I have never been a fan of electronic music, though I’m beginning to make small inroads into a genre I had never really thought I would be interested in. When I were a lad, bands like Human League, Heaven 17, Pet Shop Boys and Fiction Factory were all treated with equal disdain by me, who was a long-haired rocker and metaller, and as a workmate labelled these bands, as “puff bands”, I had neither the desire nor the interest in exploring their music. I still don’t really, but when I heard about this album I thought I’d give it a go, for novelty value if nothing else.


All I know of Visage is encapsulated in one track - well, two, but mostly “Fade to Grey”. Everyone my age knows that, and it for me typified what these sort of new romantic/electronic/”puff bands” were all about: droning, soulless, lifeless drivel that made you want to slash your wrists and just depressed the hell out of you. It seems they have had something of an interesting career though.



*Hearts and Knives --- Visage --- 2013 (Blitz Club)*

Strictly speaking, we’re talking about Visage Mk II here. Seems the original band, of whom the mighty Midge Ure was once a member, split back in 1985, after their third album, released the previous year, bombed in every way. Steve Strange, founder of the band, hung around with various projects but eventually got the band back together, so to speak, in 2004 but no new material surfaced until 2007, and that only one track. So this is only their fourth album, with a gap of just short of thirty years between this and the last one. That has to be the longest any band has left their fans waiting.

And it’s not the same band. Strange is there, of course, but longtime founder members Rusty Egan and the man who later found fame with Ultravox and of course Live Aid is nowhere to be seen either. Essentially this is a new band, formed by Strange under the Visage name, so whether we can expect a radical departure from the downbeat electro of their eighties music or not I don’t know, but I intend to find out.
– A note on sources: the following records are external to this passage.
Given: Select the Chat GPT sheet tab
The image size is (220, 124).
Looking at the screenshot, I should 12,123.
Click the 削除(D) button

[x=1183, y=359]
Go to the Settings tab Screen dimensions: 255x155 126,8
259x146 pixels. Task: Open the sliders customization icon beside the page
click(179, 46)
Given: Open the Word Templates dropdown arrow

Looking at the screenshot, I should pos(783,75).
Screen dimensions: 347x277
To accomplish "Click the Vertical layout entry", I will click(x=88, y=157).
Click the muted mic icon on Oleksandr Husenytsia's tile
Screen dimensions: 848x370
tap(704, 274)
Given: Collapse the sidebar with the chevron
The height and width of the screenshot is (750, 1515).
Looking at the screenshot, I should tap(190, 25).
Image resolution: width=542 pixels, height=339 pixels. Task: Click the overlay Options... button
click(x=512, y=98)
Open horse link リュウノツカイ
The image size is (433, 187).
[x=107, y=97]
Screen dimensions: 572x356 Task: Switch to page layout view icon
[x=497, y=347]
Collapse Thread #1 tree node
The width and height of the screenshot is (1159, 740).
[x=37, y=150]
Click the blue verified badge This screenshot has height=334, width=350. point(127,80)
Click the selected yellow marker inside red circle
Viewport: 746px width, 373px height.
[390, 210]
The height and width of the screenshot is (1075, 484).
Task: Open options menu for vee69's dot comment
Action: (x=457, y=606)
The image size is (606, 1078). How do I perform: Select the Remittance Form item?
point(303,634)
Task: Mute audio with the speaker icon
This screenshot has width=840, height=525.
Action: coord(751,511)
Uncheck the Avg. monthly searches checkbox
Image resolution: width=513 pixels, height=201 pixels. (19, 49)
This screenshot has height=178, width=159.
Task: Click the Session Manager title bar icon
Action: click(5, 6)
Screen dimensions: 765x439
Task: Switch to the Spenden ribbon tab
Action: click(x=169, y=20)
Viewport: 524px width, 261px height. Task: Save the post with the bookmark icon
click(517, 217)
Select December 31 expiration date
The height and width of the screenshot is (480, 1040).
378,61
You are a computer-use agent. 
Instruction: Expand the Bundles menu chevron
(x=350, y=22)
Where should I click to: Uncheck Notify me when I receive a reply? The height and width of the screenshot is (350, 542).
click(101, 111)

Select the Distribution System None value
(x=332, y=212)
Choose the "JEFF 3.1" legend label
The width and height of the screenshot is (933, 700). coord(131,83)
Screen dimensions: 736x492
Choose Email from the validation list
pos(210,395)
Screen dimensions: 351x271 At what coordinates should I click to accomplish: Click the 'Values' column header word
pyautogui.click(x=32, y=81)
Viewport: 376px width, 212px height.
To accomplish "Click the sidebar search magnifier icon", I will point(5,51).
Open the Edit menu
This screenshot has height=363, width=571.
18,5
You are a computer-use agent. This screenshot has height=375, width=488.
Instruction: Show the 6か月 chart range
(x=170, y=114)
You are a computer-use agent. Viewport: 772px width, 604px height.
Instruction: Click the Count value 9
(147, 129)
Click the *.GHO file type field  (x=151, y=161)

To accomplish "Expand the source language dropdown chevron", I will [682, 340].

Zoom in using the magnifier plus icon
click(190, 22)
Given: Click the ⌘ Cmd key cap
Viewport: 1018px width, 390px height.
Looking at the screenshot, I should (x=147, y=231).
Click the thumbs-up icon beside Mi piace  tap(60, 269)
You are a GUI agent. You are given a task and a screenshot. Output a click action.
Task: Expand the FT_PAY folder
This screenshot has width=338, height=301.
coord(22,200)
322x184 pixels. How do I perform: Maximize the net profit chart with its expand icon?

Of course, the whole scene has changed now; electronic music is still popular certainly, in some ways even more so than when Steve and the boys trod the boards. But it has undergone something of a revolution and is barely recognisable from the likes of Ultravox, Depeche Mode and Bronskibeat, who commanded the charts and ruled the radio airwaves back then.

It’s a boppy, uptempo beginning that puts me more in mind of Human League or Ultravox really to get us underway as “Never Enough” announces the rebirth of Visage. And it’s not half bad. Definite shades of Phil Oakey here. Interesting that there’s quite a lot of guitar, though in fairness there are a total of five keyboard players used on the album, so it’s very much keys and synth-oriented, but then you’d expect that. It’s almost a return to the heyday of the New Romantic period in the 1980s; certainly a lot of restrained energy and while it’s hardly rock and roll, I could see people dancing to this. Good start.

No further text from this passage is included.